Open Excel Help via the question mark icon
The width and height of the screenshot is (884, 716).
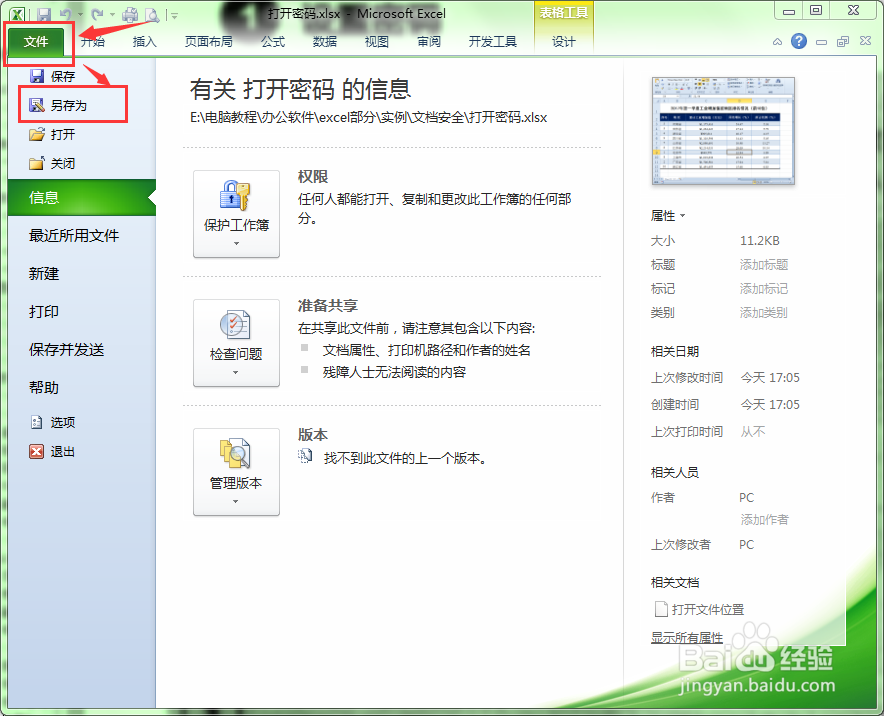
------------------------------
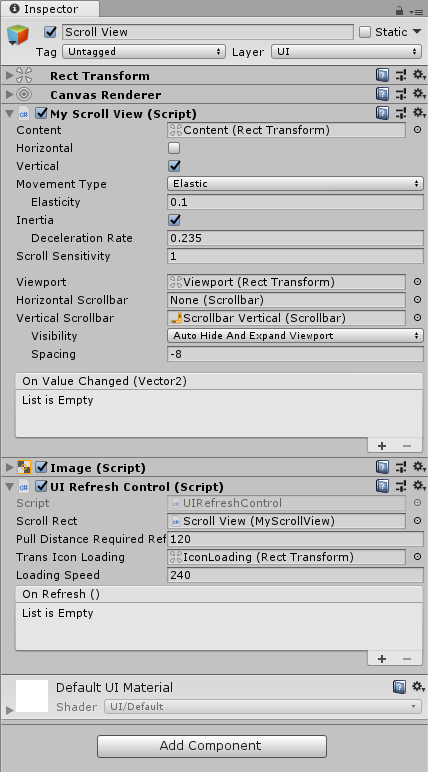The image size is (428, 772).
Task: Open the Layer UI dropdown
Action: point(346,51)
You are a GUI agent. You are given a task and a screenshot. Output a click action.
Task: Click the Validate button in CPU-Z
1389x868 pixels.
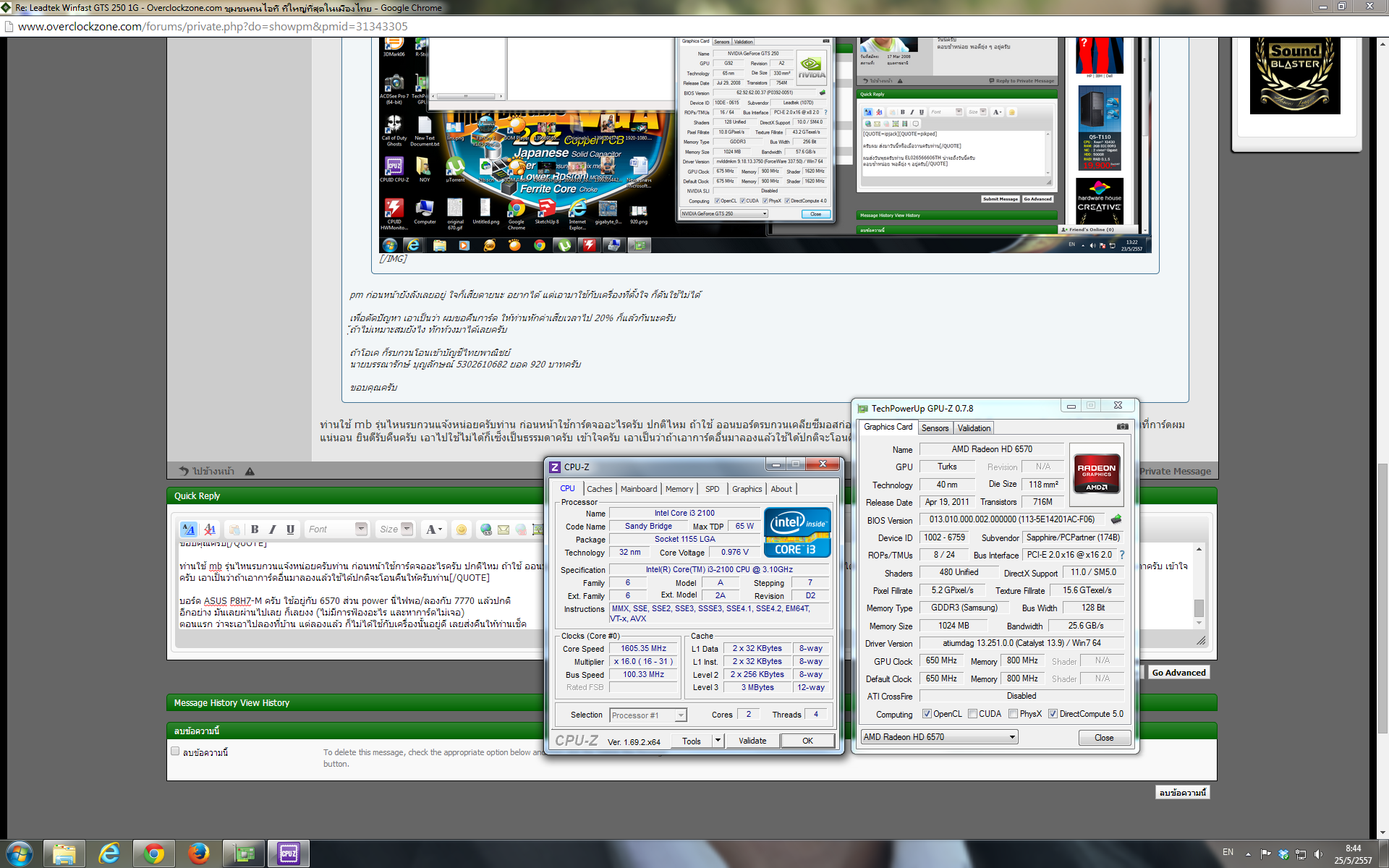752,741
------------------------------
# Task
Extract, unchanged, the portion of the lines that begins with the line containing "Open Excel Help via the question mark icon" and ends with the line containing "The width and", with both of those lines included.

# Answer for this exercise
Open Excel Help via the question mark icon
The width and height of the screenshot is (884, 716).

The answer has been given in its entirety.